Today, I’m going to explain how losing money on commercial real estate makes perfect sense. Hear me out.
One of the primary methods used by commercial appraisers to value many types of commercial real estate is the ‘income approach’. The income approach is an attempt to quantify how much a purchaser or investor would be willing to pay for the future benefits of owning commercial real estate. Basically, these benefits consist of annual income generated by the property and also any expected profit (or loss) when the property is resold.
To clarify, these benefits consist of:
- Annual Cash Flows (The Net Operating Income)

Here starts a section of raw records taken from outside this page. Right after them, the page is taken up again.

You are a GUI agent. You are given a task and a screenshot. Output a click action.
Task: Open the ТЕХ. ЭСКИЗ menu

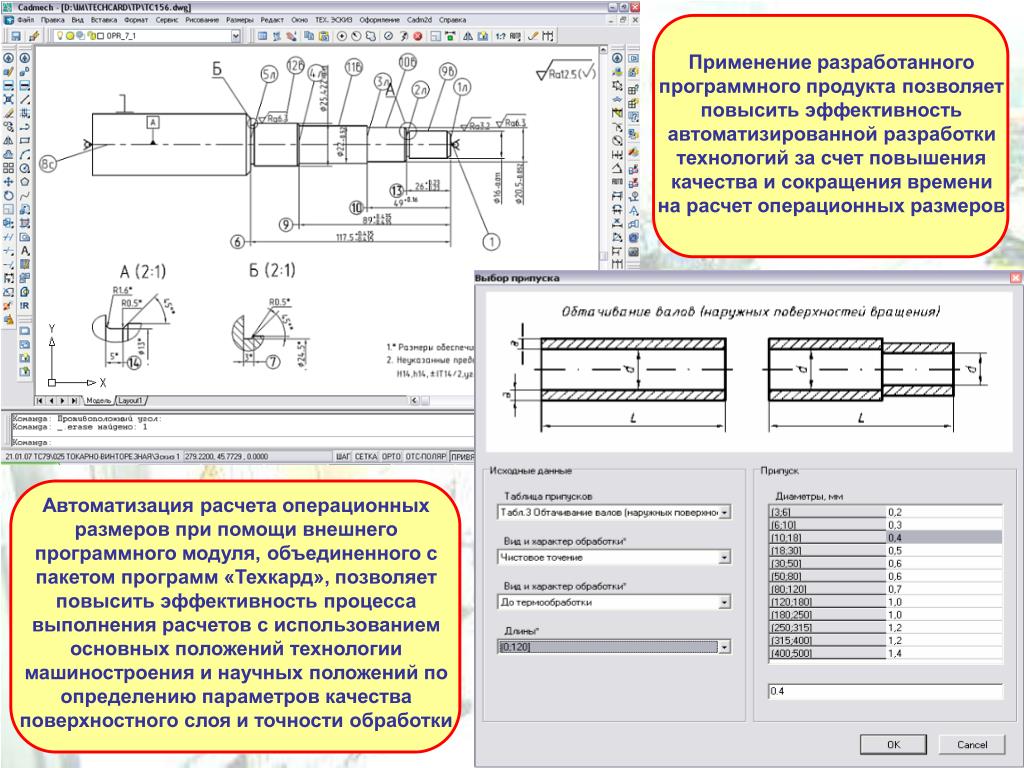tap(333, 20)
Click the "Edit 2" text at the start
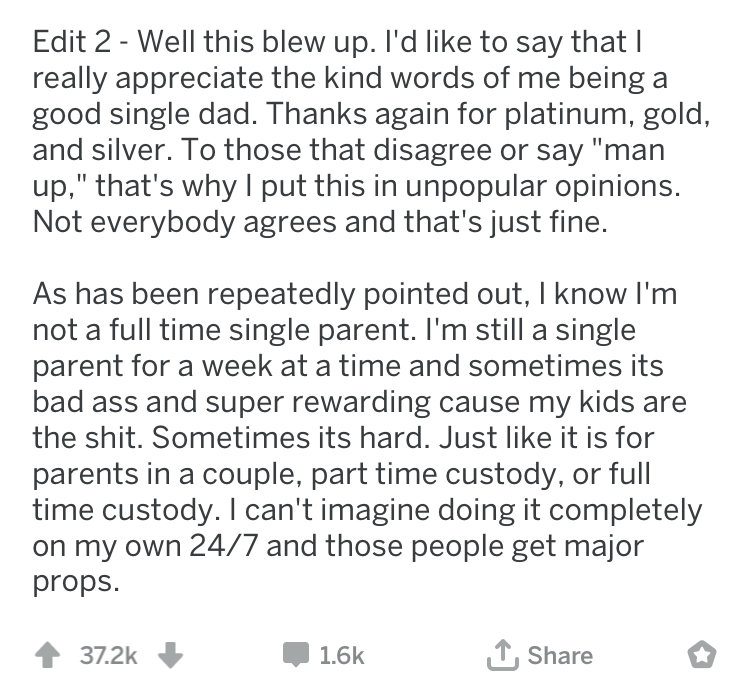The height and width of the screenshot is (687, 750). (72, 42)
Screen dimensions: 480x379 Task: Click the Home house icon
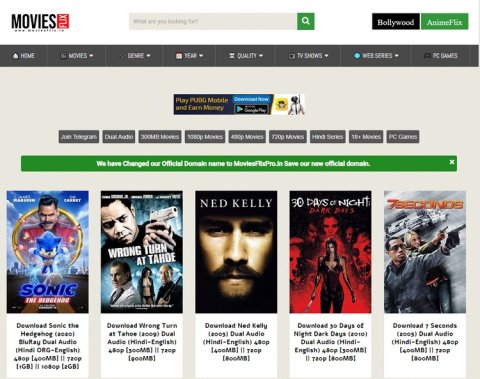15,56
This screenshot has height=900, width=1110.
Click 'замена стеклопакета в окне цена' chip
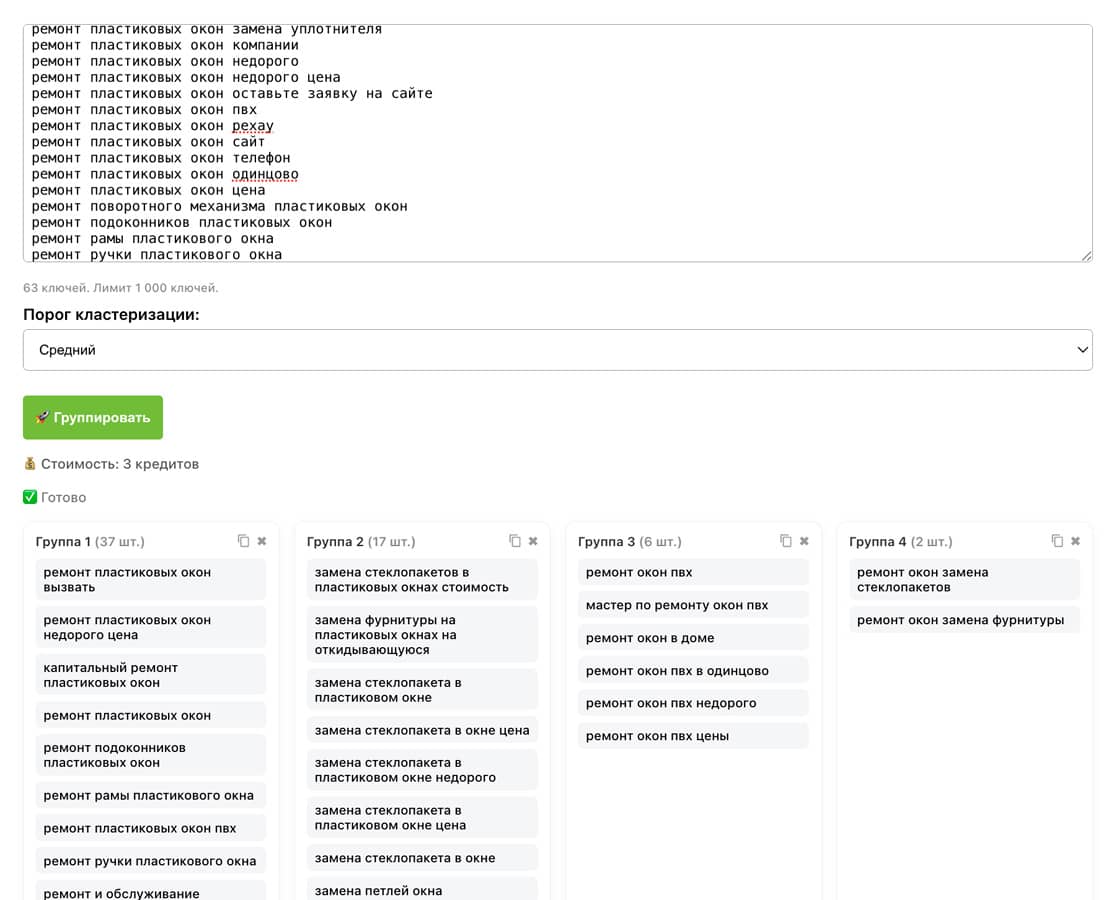[421, 730]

- Profit Upon Resale (The Reversion)
Most often, commercial buildings are purchased with a combination of funds from an investors’ own pocket and funds borrowed from a bank or other lending institution. When the annual cost of the loan payment exceeds the annual cash flow from the property, the result is a a negative annual cash flow. I’m seeing this more and more these days for certain types of property – situations where borrowers are willing to accept a negative annual cash flow.
But how can this make sense?
Think of it this way: Those who attend college are in the exact same position. They’re willing to accept a negative annual cash flow (in the form of tuition payments) in anticipation of future income benefits (in the form of a better job). When you start seeing investors who are willing to accept a negative annual cash flow, it’s a sure sign that they are expecting property values to increase and to reward them in the end.
Why am I bullish about the commercial real estate market?
Because I’m paying very close attention.